Epidermolytic Hyperkeratosis

Epidermolytic hyperkeratosis in dogs is a dermatological condition in which the dog's skin affecting keratin, a fibrous protein that forms the outer layer of the skin, resulting in fragile and scaly skin.

Symptoms

Symptoms are apparent within a few hours after birth, the skin is fragile, dry and flaking occurs, especially in areas of skin with folds or skin that rub together. In adults, dryness persists and dark gray hyperpigmentation occurs. Cracks and fissures in the skin occur and may bleed, so infections are common. Foot pads, claws, hair and teeth are normal.

Disease Management

It is important to note that the severity of symptoms may vary depending on the breed of dog and the stage of the disease. It is advisable to take your dog to the veterinarian if you detect any of these symptoms for proper diagnosis and treatment.

Genetic basis

This disease follows an autosomal recessive mode of inheritance.

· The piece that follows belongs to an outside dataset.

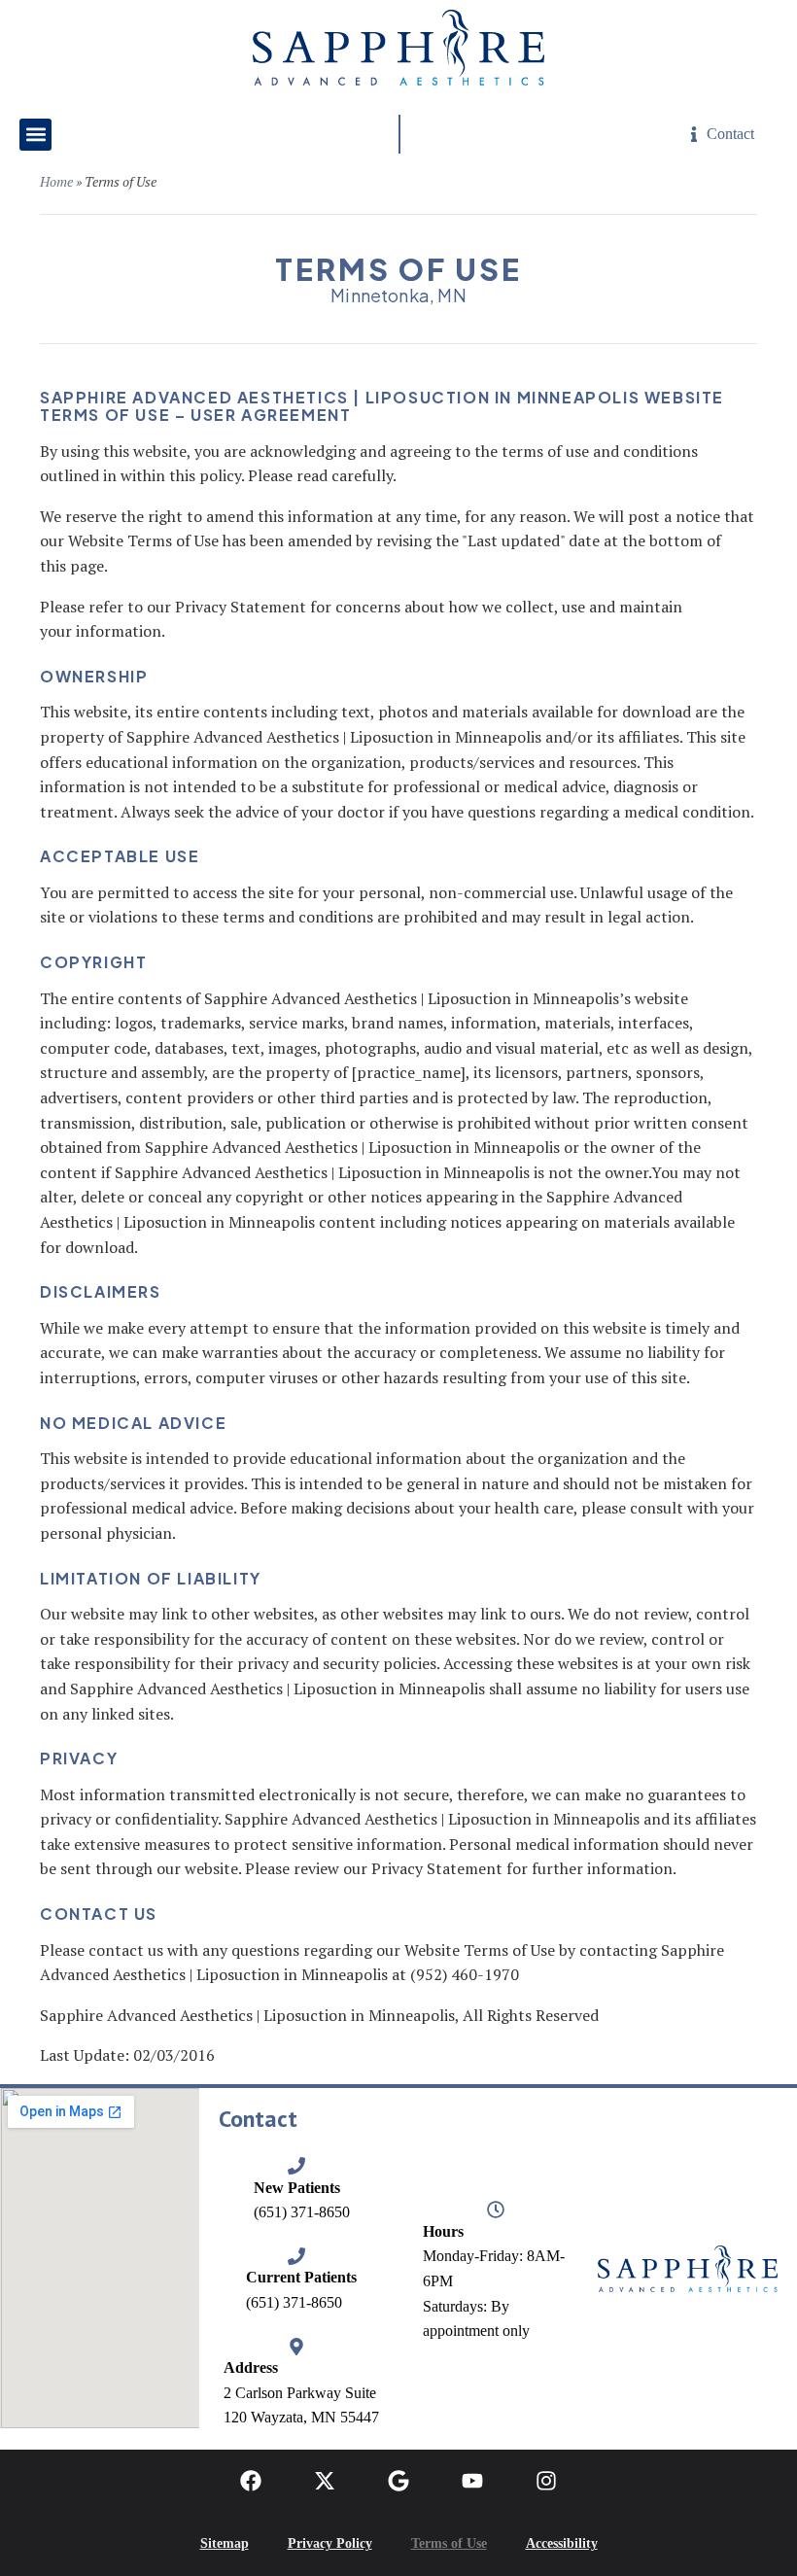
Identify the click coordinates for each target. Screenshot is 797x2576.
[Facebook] (250, 2480)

Autosomal recessive inheritance means that the dog, regardless of sex, must receive two copies of the mutation or pathogenic variant to be at risk of developing the disease. Both parents of an affected dog must carry at least one copy of the mutation. Animals with only one copy of the mutation are not at increased risk of developing the disease, but may pass the mutation on to future generations. Breeding between dogs carrying genetic variants that can cause disease, even if they do not show symptoms, is not recommended.

Technical report

Epidermolytic hyperkeratosis in dogs can be caused by mutations in several different genes that control keratin production in the skin such as KRT1, KRT10, LOR and FLG. KRT10 is a gene that provides instructions for making keratin 10. This protein is found in the skin and helps to maintain the structure and strength of skin cells. Mutations in the KRT10 gene can cause skin disorders such as epidermolytic hyperkeratosis, a condition in which the skin becomes thick and scaly. In the study by Credille et al. the c.1125+1G>T mutation (analyzed here) in the KRT10 gene was identified in a family of Norfolk Terrier dogs as causing a mild form of epidermolytic hyperkeratosis. The c.1125+1G>T variant affects a splicing site of the gene, which is important for proper processing of the KRT10 protein. Electron microscopy confirmed that affected dogs had decreased and clumping of tonofilaments, which are intermediate keratin filaments that help maintain the structure and strength of epithelial cells.

Most affected breeds

Norfolk Terrier

Bibliography

Credille KM, Barnhart KF, Minor JS,et al. Mild recessive epidermolytic hyperkeratosis associated with a novel keratin 10 donor splice-site mutation in a family of Norfolk terrier dogs. Br J Dermatol. 2005 Jul;153(1):51-8.